Checking for Null values in the dataset and getting an overview of the columns and data types.

# In depth Look at the dataframe
# checking for any Null values or missing data
jobs.info()

Full overview of the dataset.

jobs.describe(include = 'all')

DATA TRANSFORMATION

Transforming the dataset to only include values needed to answer the question (data analyst vs data scientist).

Firstly inspect the count of the job roles per country and the weight of these values on the total sum to determine which data scientist and data analyst data can be used.

Calculating the count for each country and the weight of the country on the total transformed data (only data analysts and data scientist )

# Calculating the count of each Location
# Calculating the weight on the total data
jobs_count = pd.DataFrame(jobs[['company_location','employee_residence', 'job_title']].value_counts())
jobs_count['dataset_total_%'] = round((jobs_count['count']/jobs_count.values.sum())*100,2)

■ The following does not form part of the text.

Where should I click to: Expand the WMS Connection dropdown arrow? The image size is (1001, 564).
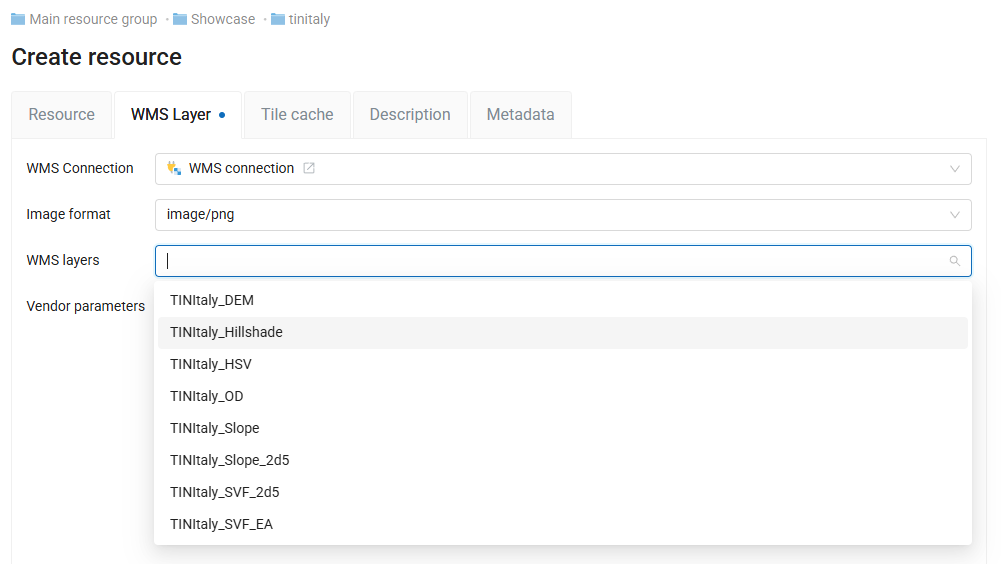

# Searching only for Data Analyst and Data Scientist 
req1 = 'Data Analyst'
req2= 'Data Scientist'

# Changing Settings to display all rows
pd.set_option('display.max_rows',73)

jobs_count.reset_index().query('job_title== @req1 or job_title == @req2').sort_values(by=['count', 'dataset_total_%'],ascending =[False, False])

Calculating the count for each country and the weight of that country has on the specific job role ( data analysts and data scientist)

# Calculating the count of each Location and the weight on the total data for Data Scientist and Data Analyst

filtered_jobs = jobs.query('job_title == @req1 or job_title == @req2')[['company_location', 'employee_residence', 'job_title']]

jobs_count = filtered_jobs.value_counts().to_frame(name = 'count')
jobs_count['dataset_total_%'] = round((jobs_count['count']/jobs_count.values.sum())*100,2)

pd.set_option('display.max_rows',73)

jobs_count.reset_index().sort_values(by=['count', 'dataset_total_%'],ascending =[False, False])

Transforming the data to include 96% of the transformed dataset (includes only data analyst and data scientist job title) Transforming the data to have a pair for each job title per country. This will include USA, United Kingdom, Canada and Spain only.

# Creating job_sorted that will contain Data Scientist and Data Analyst from USA, United Kingdom, Canada and Spain
# This will include 96% of the data and will provide quality insights
job_sorted = jobs.copy()

job_sorted = job_sorted.query("job_title in ['Data Scientist', 'Data Analyst'] and company_location in ['United States', 'United Kingdom', 'Canada', 'Spain']")

job_sorted.head()

# Dropping rows with contract and freelance
# Not enough data for each to find insights (Only 1 of each)
job_sorted = job_sorted.query("employment_type != 'Contract' and employment_type != 'Freelance'")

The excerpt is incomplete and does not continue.